图3 各组小鼠脏器组织病理学观察（HE 染色，× 200）Fig.3 Histopathological examination of organs of mice in various groups（HE staining，× 200）

2.4 SA4Ag 免疫后小鼠的生存状态及体重 金葡菌国际标准株49521 和49525 菌液感染后，对照组小鼠发病症状（精神萎靡、弓背耸毛等）明显，免疫组小鼠发病症状较轻，生存状态较好。与感染0 d 比较，金葡菌国际标准株49521 和49525 菌液感染3 d后，对照组小鼠体重均明显下降（t 分别为12.570 和9.595，P 均 ＜ 0.001），免疫组差异无统计学意义（t分别为 1.880 和 1.932，P 分别为 0.096 9 和 0.089 5）；感染0 d 时，金葡菌国际标准株49521 和49525 菌液的对照组与免疫组小鼠体重差异均无统计学意义（t 分别为 0.572 和 0.896，P 分别为 0.582 9 和 0.396 3），感染3 d 后，对照组小鼠体重均明显低于免疫组（t 分别为 4.608 和 2.966，P 分别为 0.001 7 和 0.018 0）。见图4。表明SA4Ag 免疫能减轻小鼠感染后发病症状，减少体重下降幅度，提高小鼠生存质量。

图4 各组小鼠的体重Fig.4 Bodyweights of mice in various groups

2.5 SA4Ag 免疫后小鼠的生存率 与对照组比较，感染金葡菌国际标准株49521、49525 及6 株临床分离株 WLMQ-1801、LZ-3211、NN-567、NN-591、SY-1490、HF-1588 菌液的免疫组小鼠生存率可提高70% ~90%，且差异均有统计学意义（χ2分别为 16.76、17.98、14.58、14.03、16.06、7.358、6.227、15.34，P 分别为 ＜ 0.000 1、＜ 0.000 1、0.000 1、0.000 2、＜ 0.000 1、0.006 7、0.012 6 和 ＜ 0.000 1），见图 5。表明SA4Ag在小鼠体内针对不同菌株致死剂量感染可提供广泛保护。
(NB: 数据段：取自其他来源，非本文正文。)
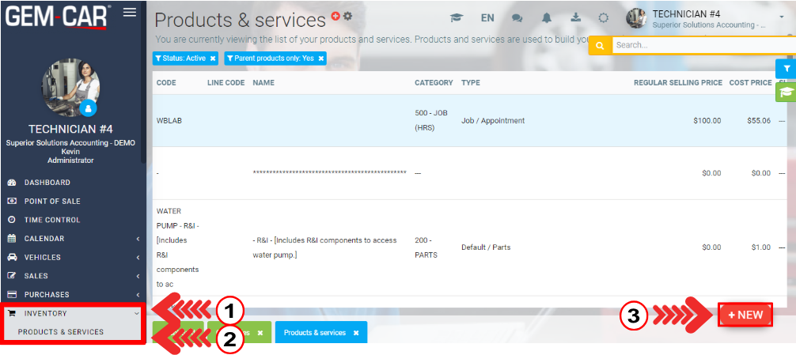The width and height of the screenshot is (796, 355).
Task: Select Products & Services submenu item
Action: coord(61,332)
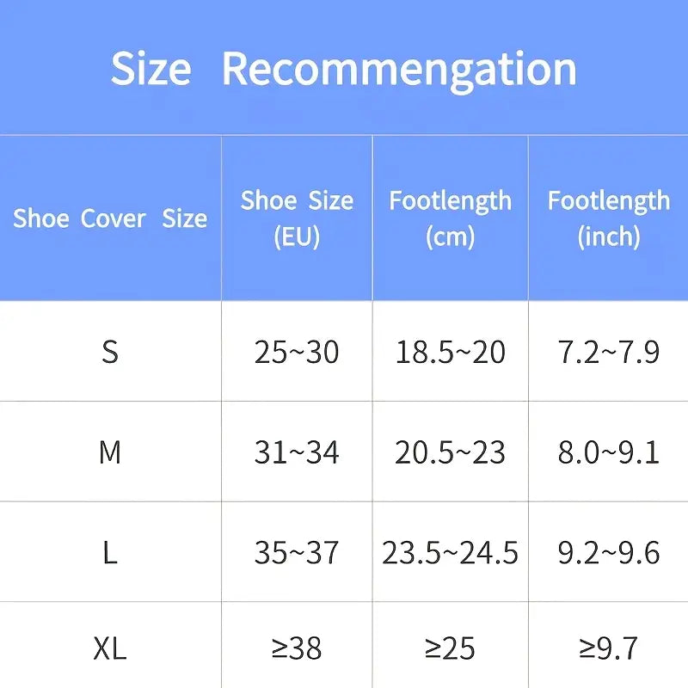Screen dimensions: 688x688
Task: Select the "Shoe Cover Size" column header
Action: (x=110, y=218)
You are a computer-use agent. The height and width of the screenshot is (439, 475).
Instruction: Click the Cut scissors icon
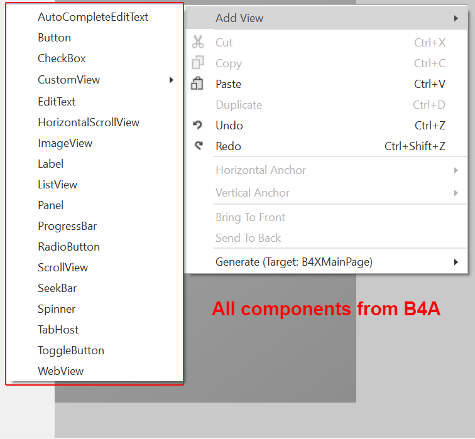click(x=198, y=42)
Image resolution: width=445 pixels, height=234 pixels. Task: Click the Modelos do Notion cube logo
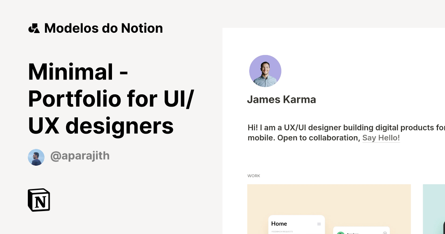34,28
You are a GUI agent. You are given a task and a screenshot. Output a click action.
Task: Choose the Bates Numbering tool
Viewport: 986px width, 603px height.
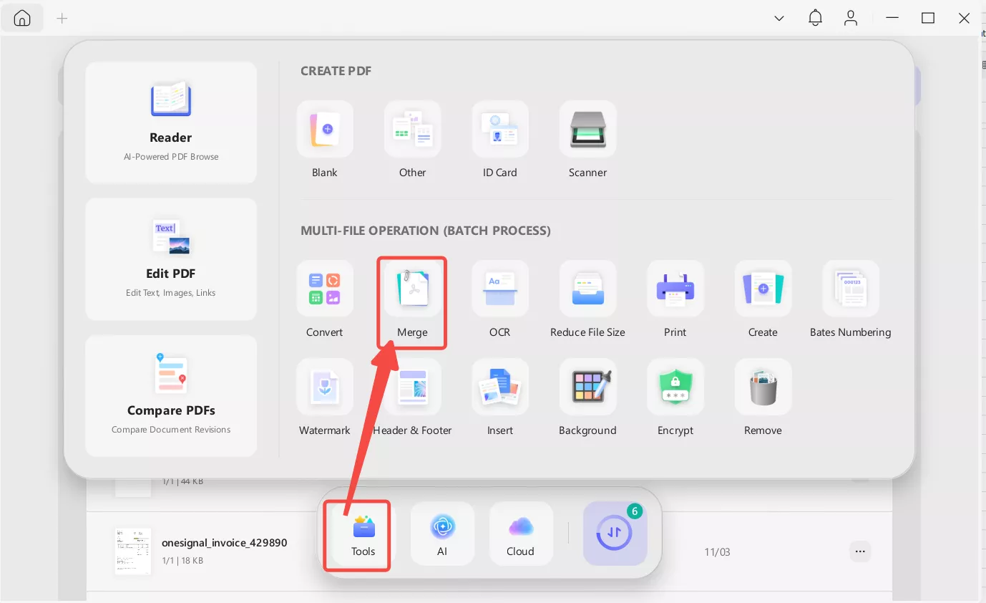click(850, 289)
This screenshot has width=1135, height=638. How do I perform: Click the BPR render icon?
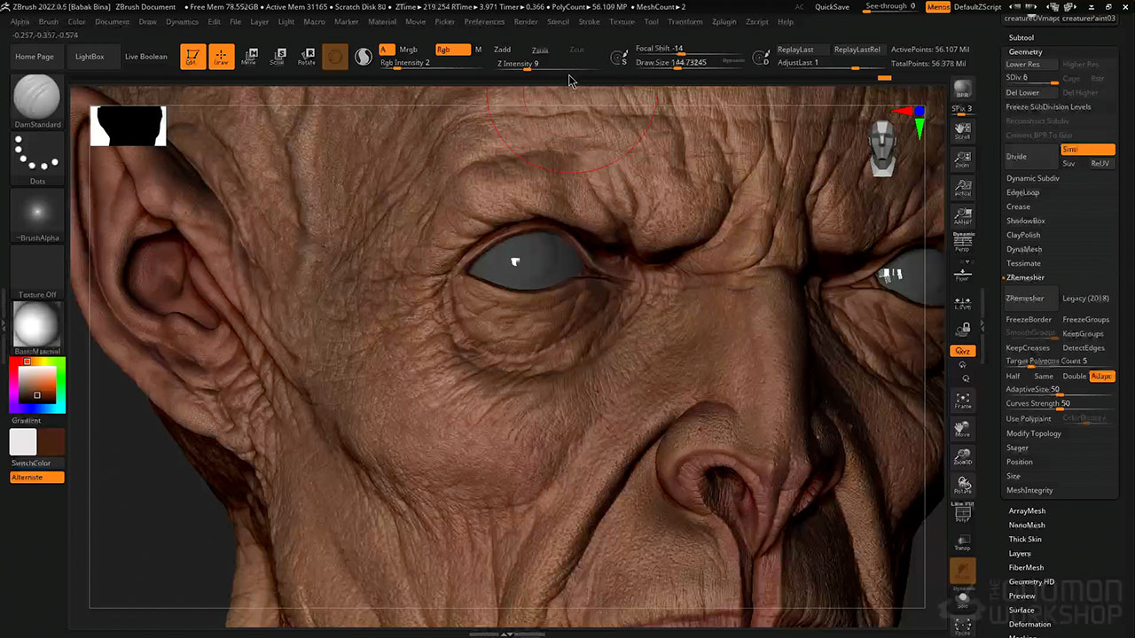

图5 各组小鼠的生存曲线Fig.5 Survival curves of mice in various groups

3 讨 论

金葡菌感染和耐药是全球性临床及公共卫生问题，2017年被 WHO 列入耐药细菌清单［11］，2014 —2019年，金葡菌检出率在我国临床分离的革兰阳性菌中居首位，MRSA 检出率达30%以上［12］，金葡菌致病因子较多，在研发多组分疫苗时需进行抗原的选择和组合，有效的疫苗抗原应为在人类感染过程中广泛表达且高度保守的毒力因子，能诱导产生直接抑制细菌活力及毒性的抗体或介导调理吞噬作用的抗体及诱导适当的细胞免疫反应，应在模拟人类疾病的临床前动物模型中具有保护性［13］。

若抗体能在感染早期阶段抑制并消灭细菌，阻止全面持续感染的发生，疫苗研发成功的几率更大，因此，识别和选择能诱导保护性免疫应答并在感染早期表达的抗原十分重要。CP 和MntC 均在感染早期表达，CP 的表达是金葡菌等致病菌逃避先天免疫反应的常见机制，有利于细菌在体内生存。纯化CP与载体蛋白结合后免疫原性提高，可诱导产生具有调理吞噬杀菌能力的功能抗体。Hla 是金葡菌表达的成孔外毒素，能裂解人的血小板、内皮细胞、上皮细胞和白细胞等多种细胞，还能裂解兔红细胞，但不裂解人的红细胞，因此可应用于体外溶血实验。Hla与靶细胞结合后，寡聚成孔前结构，随后通过脂质双分子层挤压桶攻击细胞膜，形成七聚体亲水性跨膜通道。Hla 是金葡菌具有充分致病力所必需的，Hla表达增加的菌株毒力更强［14］。Hla 通过裂解多种细胞，削弱宿主免疫系统，实现免疫逃逸和细菌播散，并导致炎症和多器官组织破坏，在肺炎、败血症等多种金葡菌感染性疾病发病机制中起关键作用［15］。锰与金葡菌增殖存活和毒力作用密切相关，其中锰主要作为超氧化物歧化酶的重要辅助因子，可确保超氧化物歧化酶的活性，从而抑制活性氧，抵御中性粒细胞的氧化杀伤。锰在金葡菌生命活动中必不可少，但过量存在对金葡菌又有毒性，因此锰的摄取受到高度调控。MntC 是负责锰获取（金属结合）的异三聚体膜转运蛋白MntABC 的表面暴露亚基，在富营养条件下的体外生长过程中不表达，但感染后在体内表达迅速上调，协助金葡菌摄取锰，从而抵御和修复氧化杀伤，使金葡菌在吞噬氧化暴发后在体内存活并高效生长，这是金葡菌在宿主体内传播和建立感染的关键［16-17］。另外，MntC 还可通过与细胞外基质和凝血级联宿主蛋白的相互作用，协助金葡菌黏膜定植和侵袭性感染［18］。本研究制备了包含针对上述4 个靶点抗原组分的SA4Ag，可通过抑制或阻断金葡菌毒素释放、生长代谢和免疫逃逸等关键致病环节，从而发挥更强的保护作用。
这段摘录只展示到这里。